The eukaryotic ribosome in focus : a chemical footprinting analysis of ribosome-ligand interactions in in vivo assembled complexes

Abstract: Protein synthesis is an essential biological process that occurs on ribosomes. The process requires an involvement of numerous components like mRNA, tRNA and translation factors. The mammalian 80S ribosome, the focus of this thesis, is composed of four rRNAs and approximately 80 proteins distributed in two subunits the 40S and 60S subunit. The rRNA itself plays an essential role in subunit association, tRNA selection, peptide bond formation, mRNA and translation factor binding to the ribosome. Furthermore, the rRNA undergoes structural changes during different phases of translation.During protein synthesis the ribosome usually interacts with more than one component at a time. Therefore, to understand the mechanism of translation in more detail, it is important to determine the interplay between the different translational components as well as to identify the functional sites within the ribosome that interact with the various ligands. However, the large number of components involved makes it difficult to identify the specific ligand binding site for each factor. Furthermore, the identification of various ligand binding sites is even more complicated as the ribosome is a dynamic particle that changes conformation during the protein synthesis.
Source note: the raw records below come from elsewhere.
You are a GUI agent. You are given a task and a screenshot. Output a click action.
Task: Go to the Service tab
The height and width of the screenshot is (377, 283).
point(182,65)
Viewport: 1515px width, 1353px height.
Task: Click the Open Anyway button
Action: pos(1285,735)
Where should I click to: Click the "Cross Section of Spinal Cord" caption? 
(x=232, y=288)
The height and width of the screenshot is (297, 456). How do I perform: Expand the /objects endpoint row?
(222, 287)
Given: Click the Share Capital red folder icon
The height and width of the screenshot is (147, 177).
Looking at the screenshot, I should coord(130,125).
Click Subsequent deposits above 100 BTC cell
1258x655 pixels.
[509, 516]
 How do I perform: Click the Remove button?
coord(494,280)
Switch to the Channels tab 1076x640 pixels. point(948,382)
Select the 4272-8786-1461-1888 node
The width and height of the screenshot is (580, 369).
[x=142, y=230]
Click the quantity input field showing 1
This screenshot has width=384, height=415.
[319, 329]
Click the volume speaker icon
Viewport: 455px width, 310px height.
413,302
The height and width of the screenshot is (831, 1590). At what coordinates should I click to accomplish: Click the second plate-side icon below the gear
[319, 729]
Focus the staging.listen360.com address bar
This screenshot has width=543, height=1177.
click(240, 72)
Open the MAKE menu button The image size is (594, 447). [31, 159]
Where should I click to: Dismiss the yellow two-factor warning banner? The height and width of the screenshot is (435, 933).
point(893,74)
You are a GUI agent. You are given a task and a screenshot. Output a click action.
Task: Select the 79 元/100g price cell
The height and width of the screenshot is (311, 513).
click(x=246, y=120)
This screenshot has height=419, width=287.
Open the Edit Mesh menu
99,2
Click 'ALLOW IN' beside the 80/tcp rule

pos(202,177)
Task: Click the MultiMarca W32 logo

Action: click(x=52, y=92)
The flexibility of the eukaryotic rRNA was investigated by using ribosomal inactivating proteins (RIPs) ?-sarcin and ricin that modify neighbouring sites in the ?-sarcin/ricin-loop. Structural changes were seen in the active site, suggesting that the two RIPs locked the ribosome in two different conformations. Foot-prints from mRNA, tRNA and the nascent peptide were also identified in the active site of in vivo assembled translational active eukaryotic ribosomal complexes. Many of the footprints overlap with previously identified binding sites on the prokaryotic ribosome whereas some are unique. Thus, these studies show that the mRNA and tRNA binding sites are similar on eukaryotic and prokaryotic ribosomes as well as in in vivo and in vitro assembled complexes.During the course of this study it was observed that the secondary structure of a localized region in 18S rRNA in the 40S subunit deviated from the proposed secondary structure models. Similar modification patterns were observed in several different eukaryotic ribosomal complexes assembled in vivo. The data differ from modification experiments performed in prokaryotes and may be caused by differences in modification conditions.